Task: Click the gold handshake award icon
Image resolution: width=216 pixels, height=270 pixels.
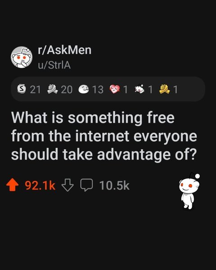Action: point(165,89)

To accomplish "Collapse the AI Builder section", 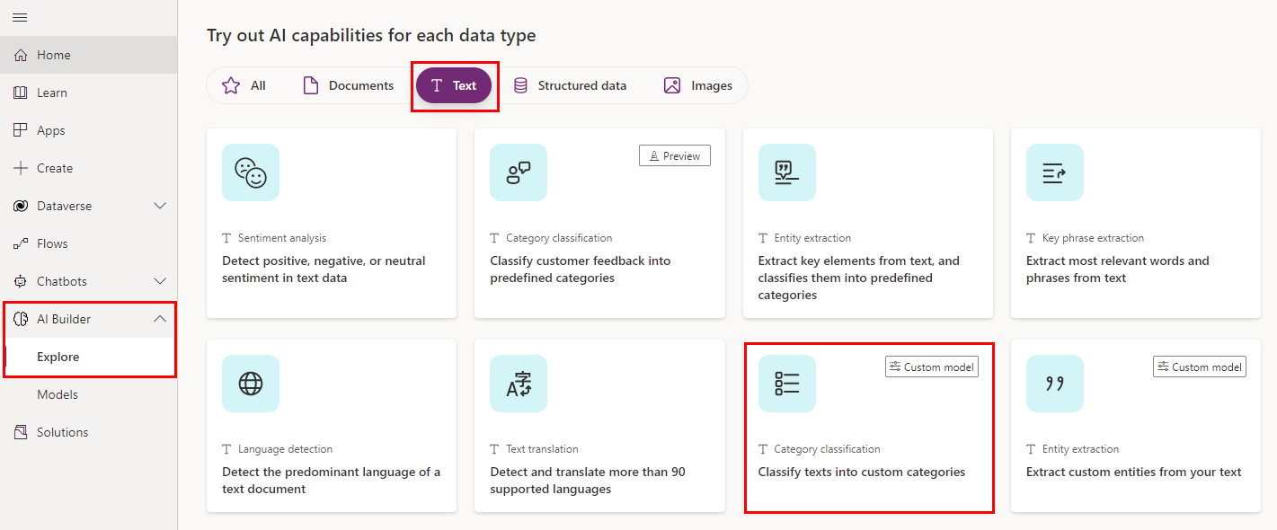I will tap(160, 319).
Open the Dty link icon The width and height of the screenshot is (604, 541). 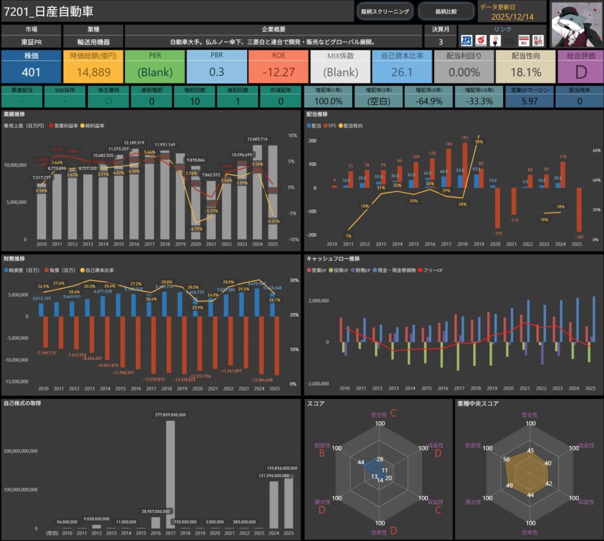click(510, 41)
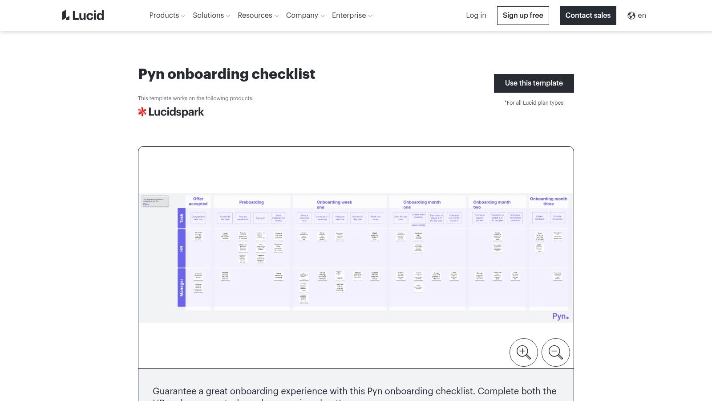
Task: Expand the Resources dropdown chevron
Action: click(276, 16)
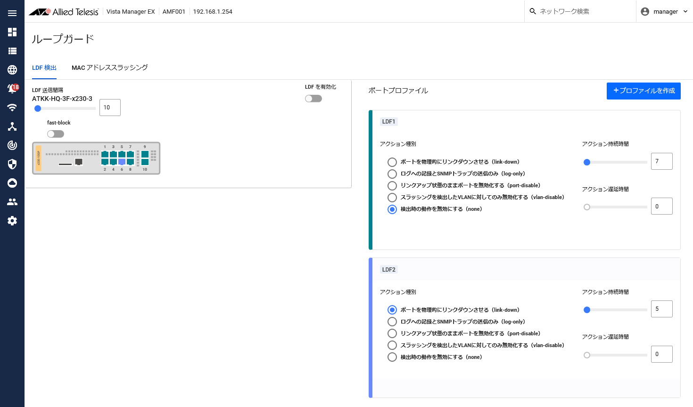Viewport: 693px width, 407px height.
Task: Turn on the fast-block switch
Action: (x=56, y=134)
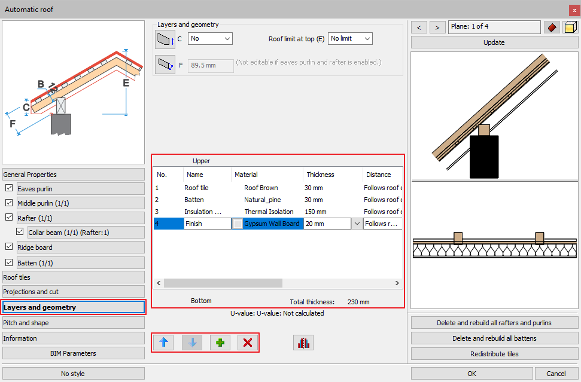Viewport: 581px width, 382px height.
Task: Switch to the Pitch and shape section
Action: point(74,323)
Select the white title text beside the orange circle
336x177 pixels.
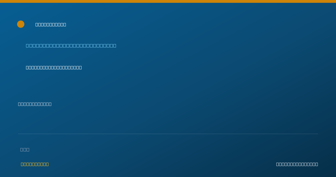coord(51,24)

····················

A word-for-word copy of the lines from the one containing "Select the white" through the last line of the records is what is wanted, without pictures and without any other line.

Select the white title text beside the orange circle
336x177 pixels.
coord(51,24)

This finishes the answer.